Mais n’y a-t-il aucun espoir que la guerre puisse être évitée, et que la question de force, avant d’en arriver à son point aigu, se dilue ou se dissolve en une question de droit ? La propriété elle-même, à une époque donnée de l’histoire, est apparue comme une question de force : peu à peu on en a fait une question de droit. La civilisation n’est pas autre chose, en ce qui touche l’ordre social, que cette lente transformation de la force en droit. Or, ce qui a été possible pour la propriété, comment ne serait-ce pas possible pour le travail ? Comment, l’Etat ancien ne s’étant pas obstiné contre le fait-propriété, l’Etat moderne s’obstinerait-il contre le fait-travail, si le travail n’est pas, en soi et inéluctablement, une force plus négatrice, plus perturbatrice, plus destructrice de tout État que ne l’était, avant qu’elle fût réglée, la force-propriété ? Il le peut d’autant moins que, dans l’Etat moderne, la force-travail est en même temps la force-nombre ; c’est tout ensemble le fait-grande industrie, usine, Syndicat, le fait-classe ouvrière et le fait-suffrage universel. Le vrai danger est que l’Etat perde l’équilibre pour avoir dépassé la mesure.
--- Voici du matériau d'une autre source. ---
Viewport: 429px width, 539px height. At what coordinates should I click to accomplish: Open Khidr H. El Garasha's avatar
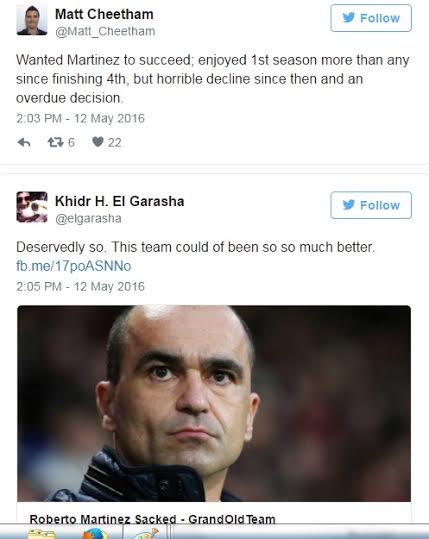32,207
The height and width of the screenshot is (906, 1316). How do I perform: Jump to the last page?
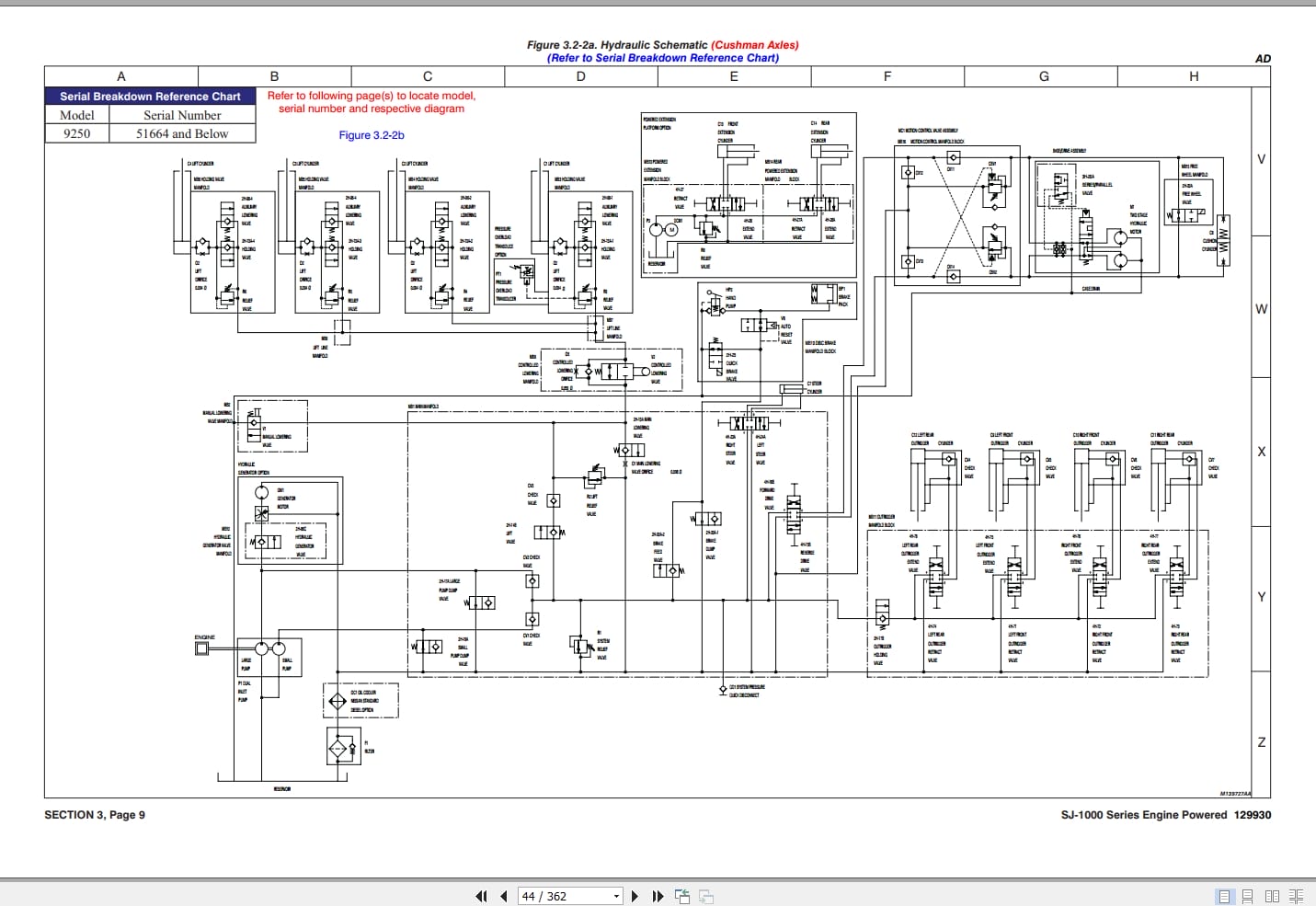pyautogui.click(x=658, y=896)
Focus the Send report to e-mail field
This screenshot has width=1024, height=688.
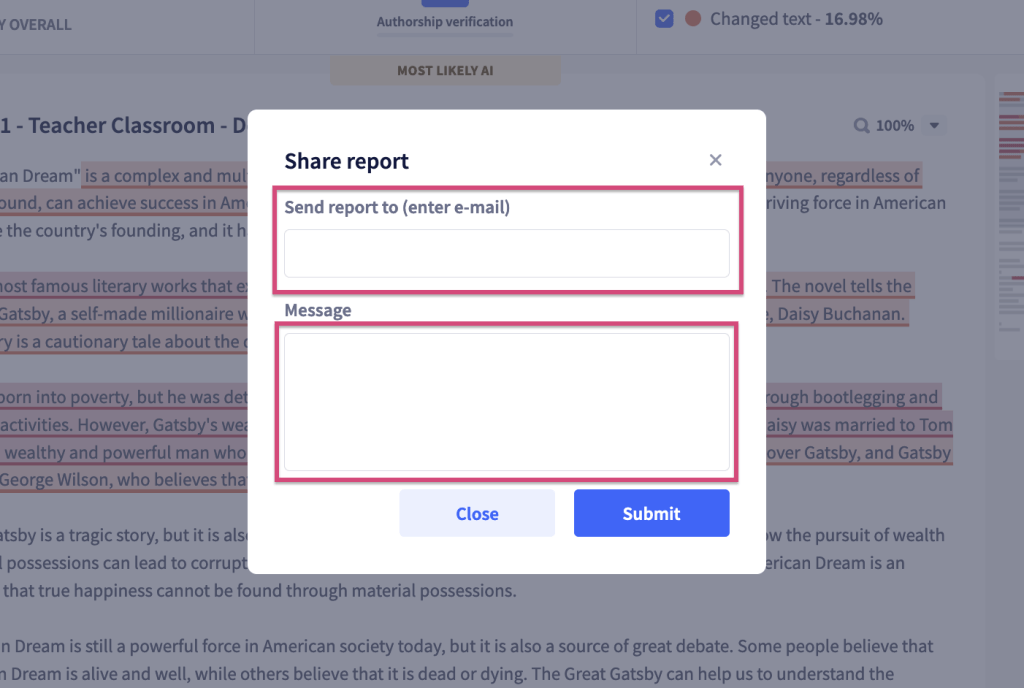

Trop longtemps les ouvriers étaient restés hors du droit public, ils avaient été trop longtemps sans statut civil. Ils ne trouvaient de protection que dans la bienveillance du maître ou dans la camaraderie des compagnons. Ils n’avaient de sûretés que celles qu’ils s’étaient données ou que la coutume, la tradition, l’usage du métier leur garantissait. La loi du roi les ignorait, le plus souvent, les passait sous silence, à l’occasion les soumettait au droit de suite, et les traitait en déserteurs. L’Etat, qui se regardait comme s’étant fait sans eux, évidemment n’était pas fait pour eux : non seulement ils n’y avaient pas toute la place, ni le plus de place, mais ils n’y avaient autant dire point de place. C’était aller trop loin en sens contraire, au lendemain de la révolution de 1848, que de vouloir substituer au « gouvernement du capital » le « gouvernement du travail. » D’abord, y avait-il jamais eu, — sauf peut-être le dernier règne, sauf la monarchie de Juillet, — un gouvernement en France qu’on pût vraiment appeler « le gouvernement du capital ? »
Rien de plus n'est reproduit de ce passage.